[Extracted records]
Segment Open

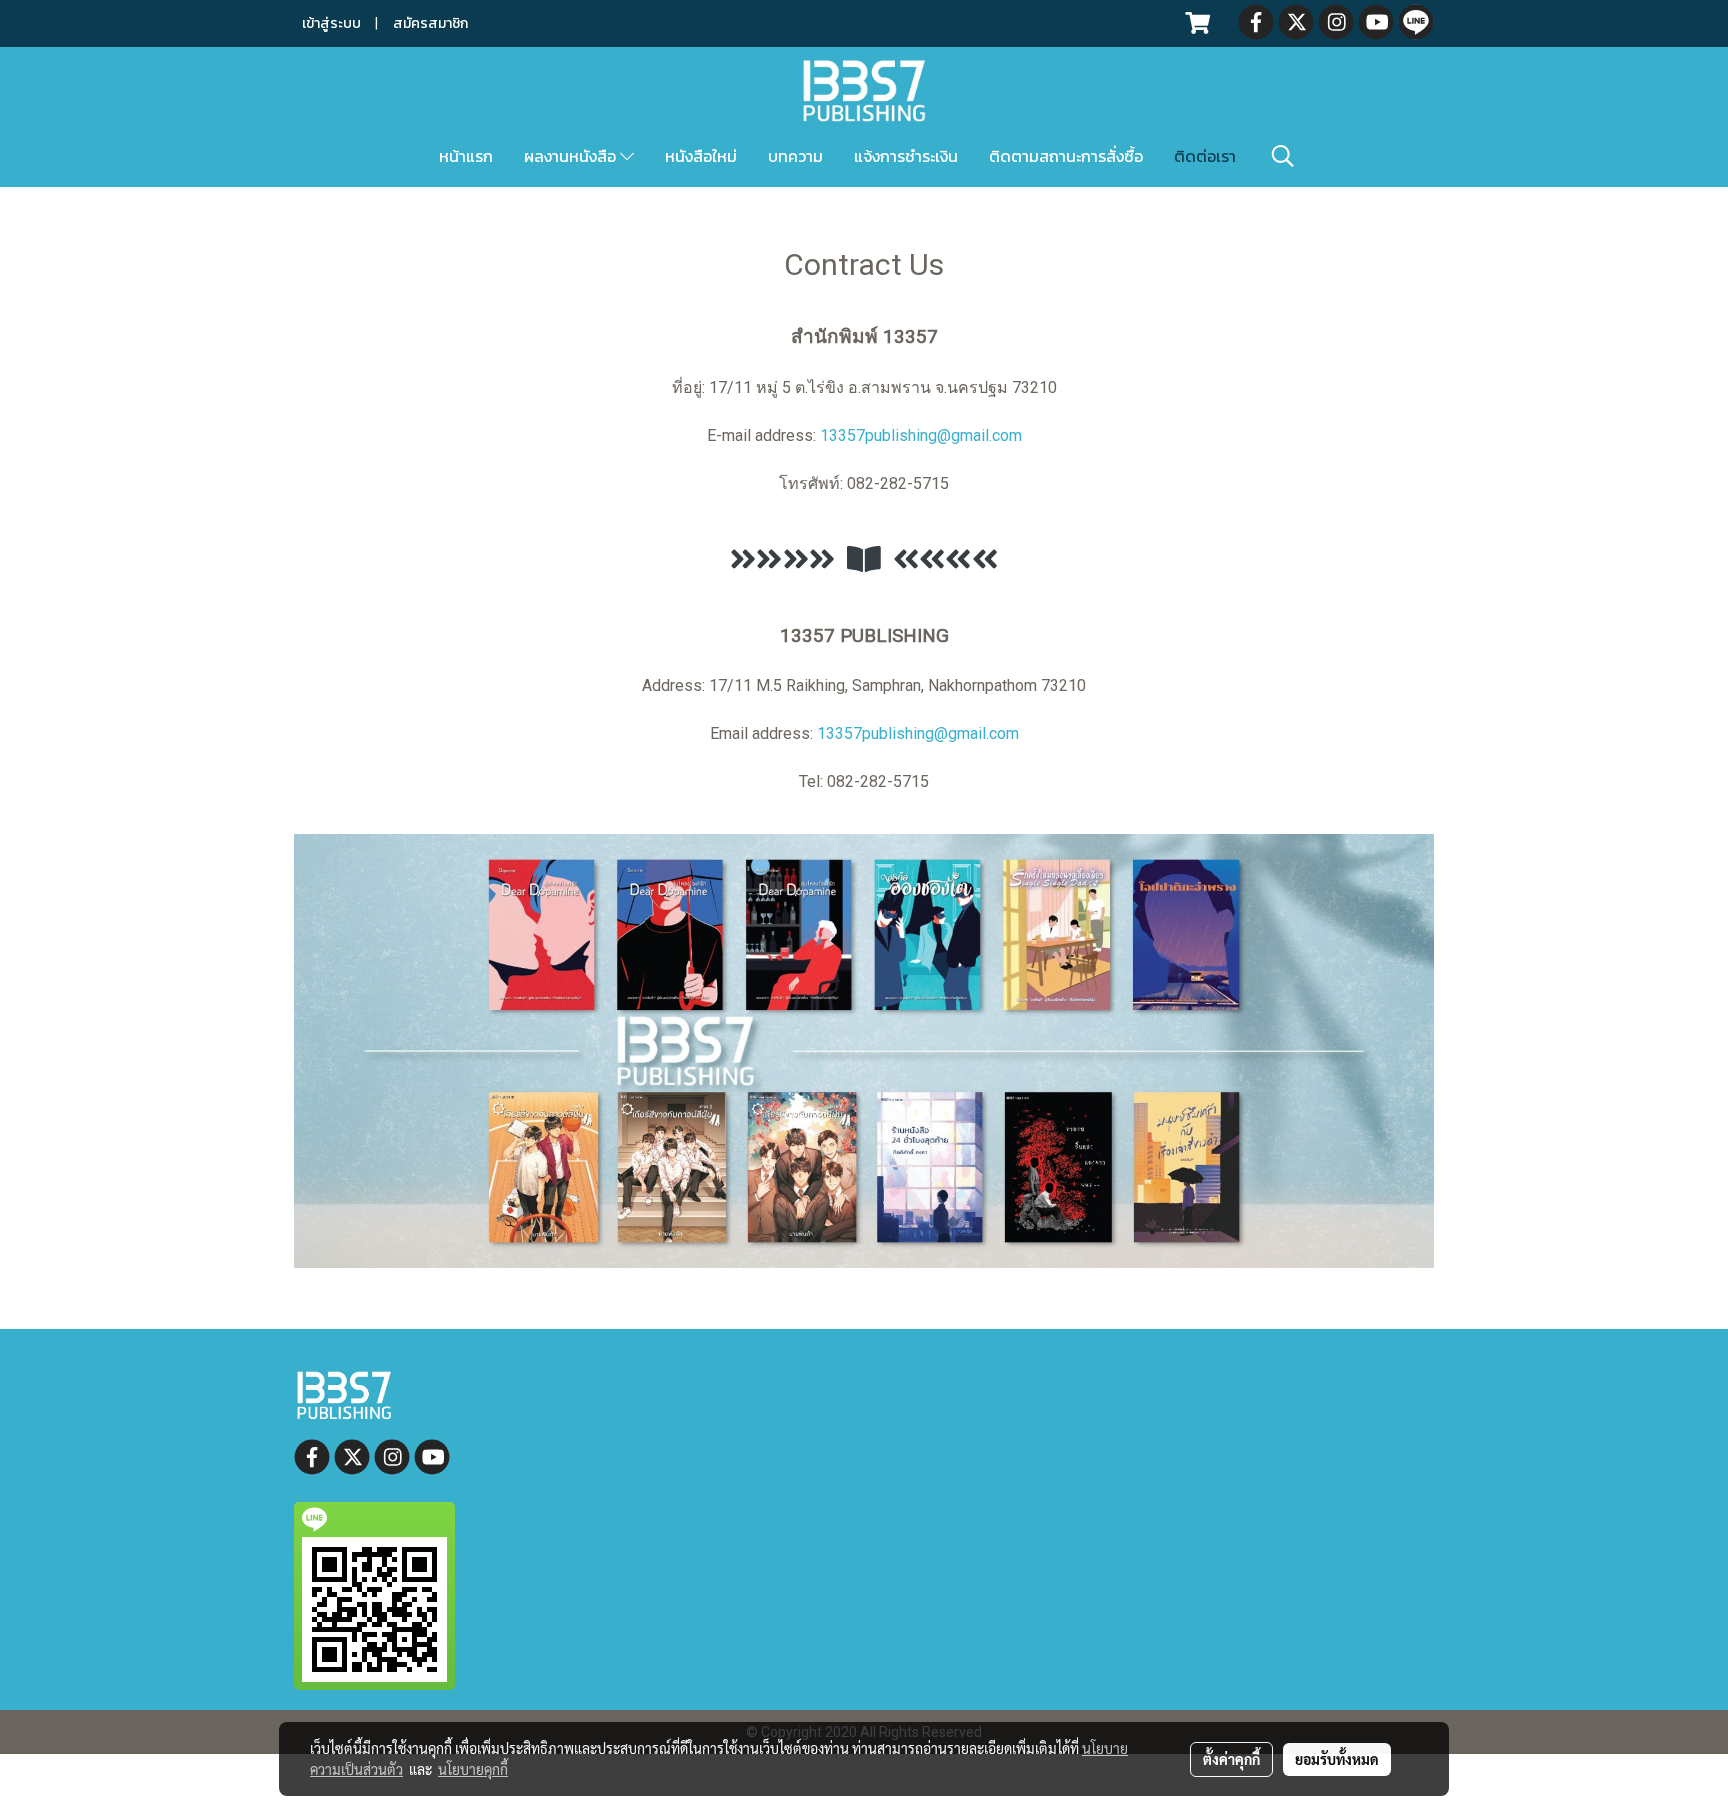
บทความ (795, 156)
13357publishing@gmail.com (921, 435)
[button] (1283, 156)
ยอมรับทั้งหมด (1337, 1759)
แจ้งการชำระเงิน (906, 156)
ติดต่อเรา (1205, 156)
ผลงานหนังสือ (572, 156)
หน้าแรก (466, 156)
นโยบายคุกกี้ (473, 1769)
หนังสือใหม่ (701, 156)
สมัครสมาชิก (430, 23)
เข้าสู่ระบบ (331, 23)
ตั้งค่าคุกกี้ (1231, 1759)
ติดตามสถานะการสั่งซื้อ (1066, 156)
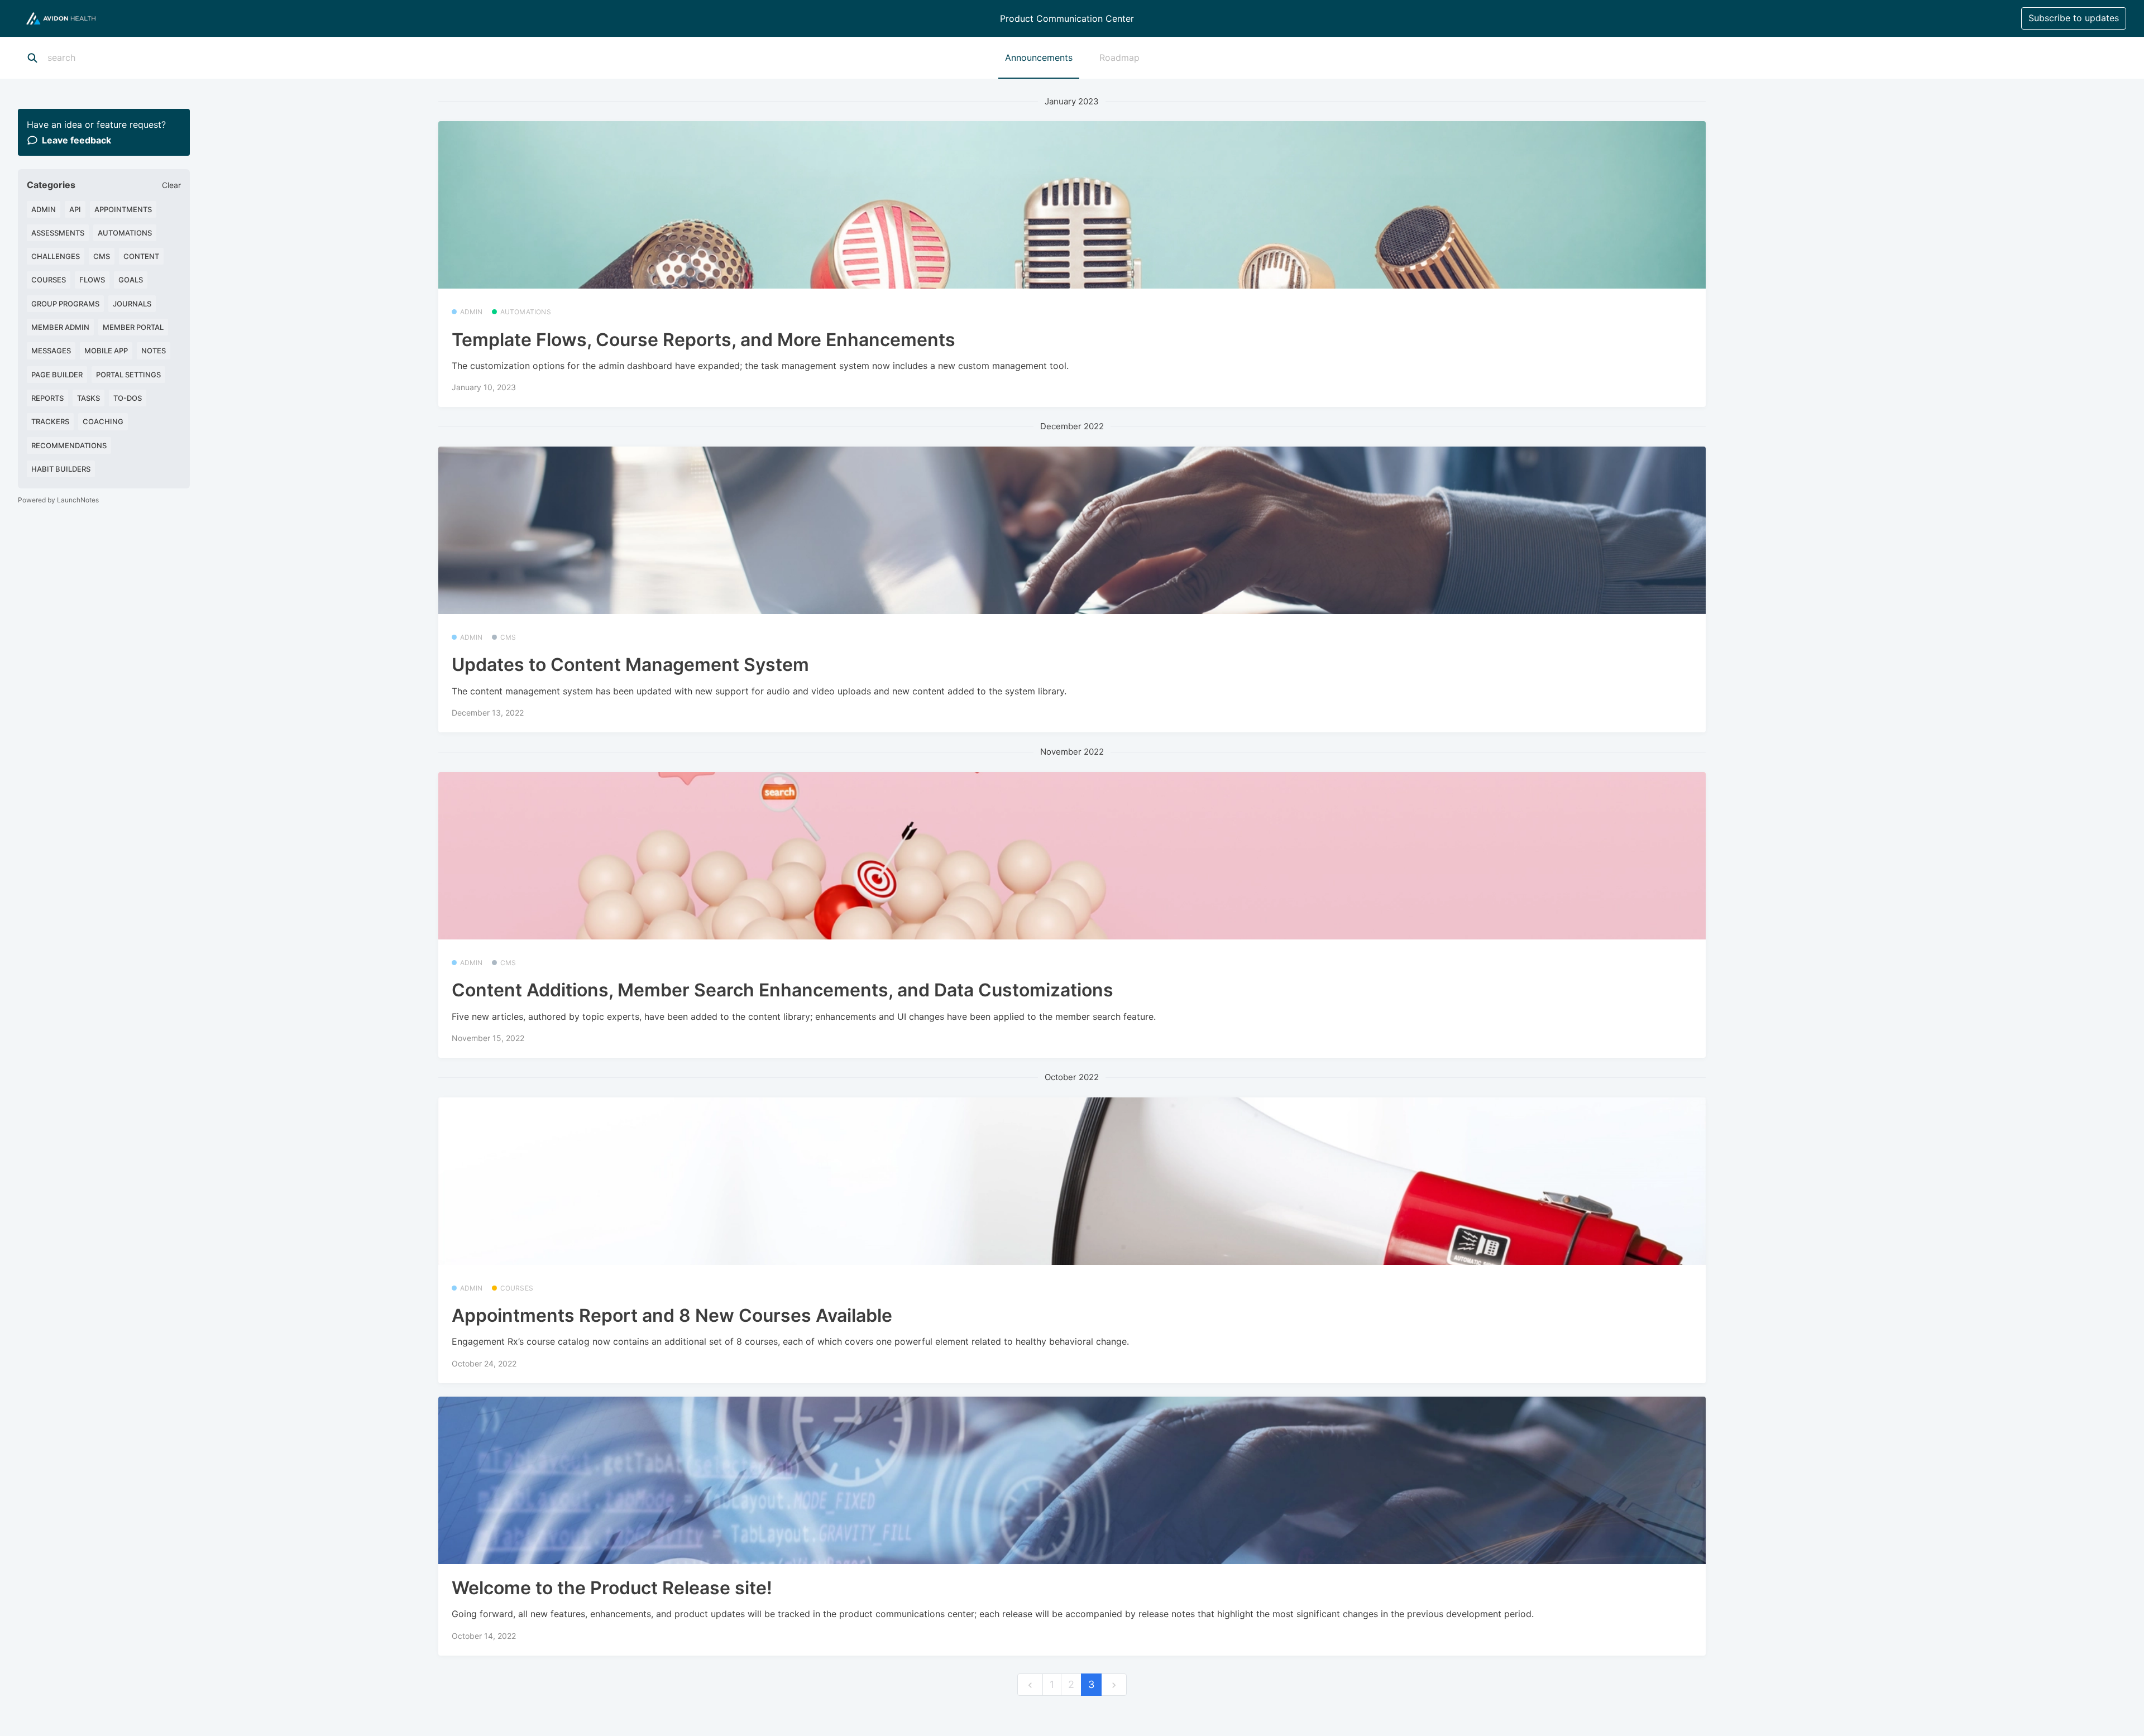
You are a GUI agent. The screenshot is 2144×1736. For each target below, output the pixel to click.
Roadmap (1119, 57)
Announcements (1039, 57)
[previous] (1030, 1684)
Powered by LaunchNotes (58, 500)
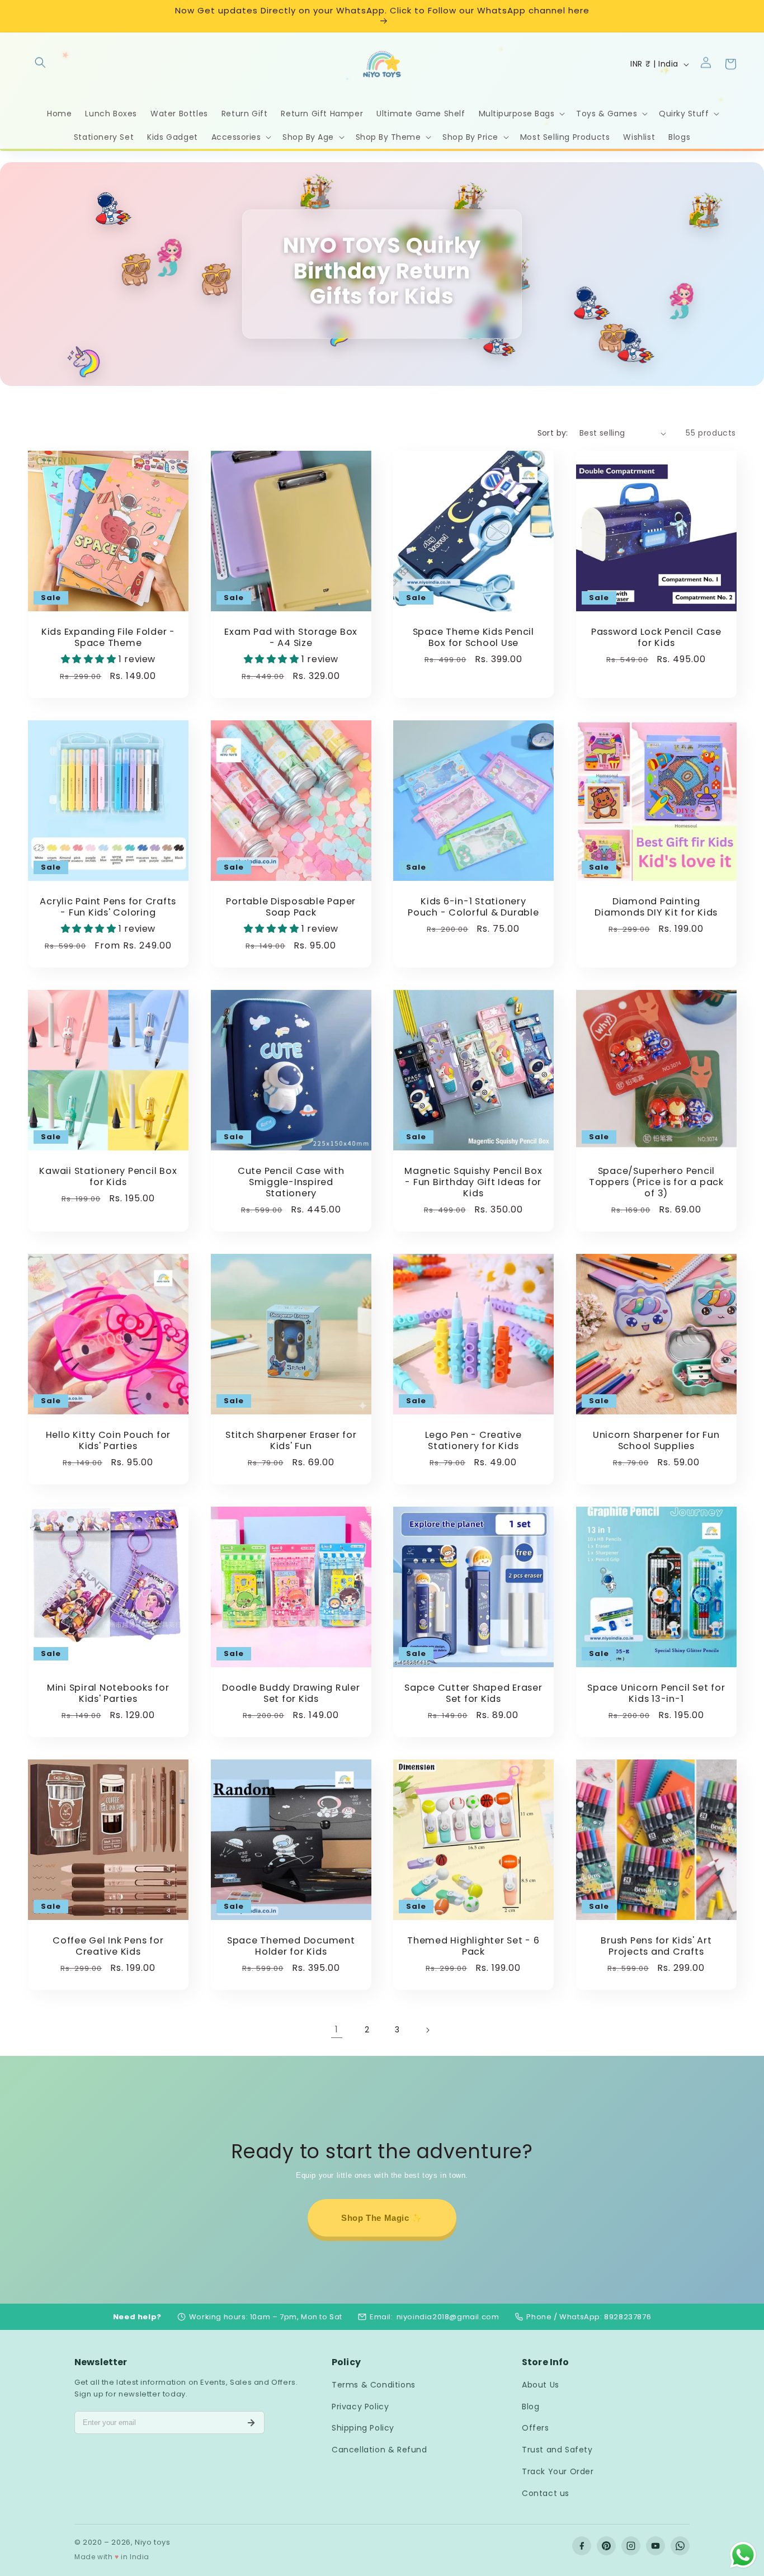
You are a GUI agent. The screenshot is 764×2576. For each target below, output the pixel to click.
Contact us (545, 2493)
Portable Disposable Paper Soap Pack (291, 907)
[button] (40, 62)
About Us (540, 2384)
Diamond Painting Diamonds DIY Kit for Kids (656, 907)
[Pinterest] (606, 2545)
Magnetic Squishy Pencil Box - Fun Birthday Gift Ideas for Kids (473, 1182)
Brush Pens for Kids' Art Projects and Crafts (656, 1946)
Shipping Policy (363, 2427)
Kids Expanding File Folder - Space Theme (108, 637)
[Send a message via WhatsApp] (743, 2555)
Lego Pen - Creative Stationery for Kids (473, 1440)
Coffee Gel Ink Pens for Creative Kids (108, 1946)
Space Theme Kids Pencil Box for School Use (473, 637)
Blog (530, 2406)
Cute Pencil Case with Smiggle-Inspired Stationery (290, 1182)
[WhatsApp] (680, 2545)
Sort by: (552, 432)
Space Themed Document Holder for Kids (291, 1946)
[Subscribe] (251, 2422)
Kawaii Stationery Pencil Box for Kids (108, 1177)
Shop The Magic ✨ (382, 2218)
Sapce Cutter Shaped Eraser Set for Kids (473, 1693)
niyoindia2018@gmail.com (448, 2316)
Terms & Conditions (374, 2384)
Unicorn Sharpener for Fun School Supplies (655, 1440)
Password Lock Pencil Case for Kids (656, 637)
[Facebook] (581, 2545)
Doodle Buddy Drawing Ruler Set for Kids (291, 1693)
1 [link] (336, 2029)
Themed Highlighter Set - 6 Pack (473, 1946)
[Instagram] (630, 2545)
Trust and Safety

Segment Closed

WHAT YOU WILL DO: Once the line with "Unicorn Sharpener for" is located in the data above, repeat it and every later line through the end, exactly.

ANSWER AREA:
Unicorn Sharpener for Fun School Supplies (655, 1440)
Password Lock Pencil Case for Kids (656, 637)
[Facebook] (581, 2545)
Doodle Buddy Drawing Ruler Set for Kids (291, 1693)
1 [link] (336, 2029)
Themed Highlighter Set - 6 Pack (473, 1946)
[Instagram] (630, 2545)
Trust and Safety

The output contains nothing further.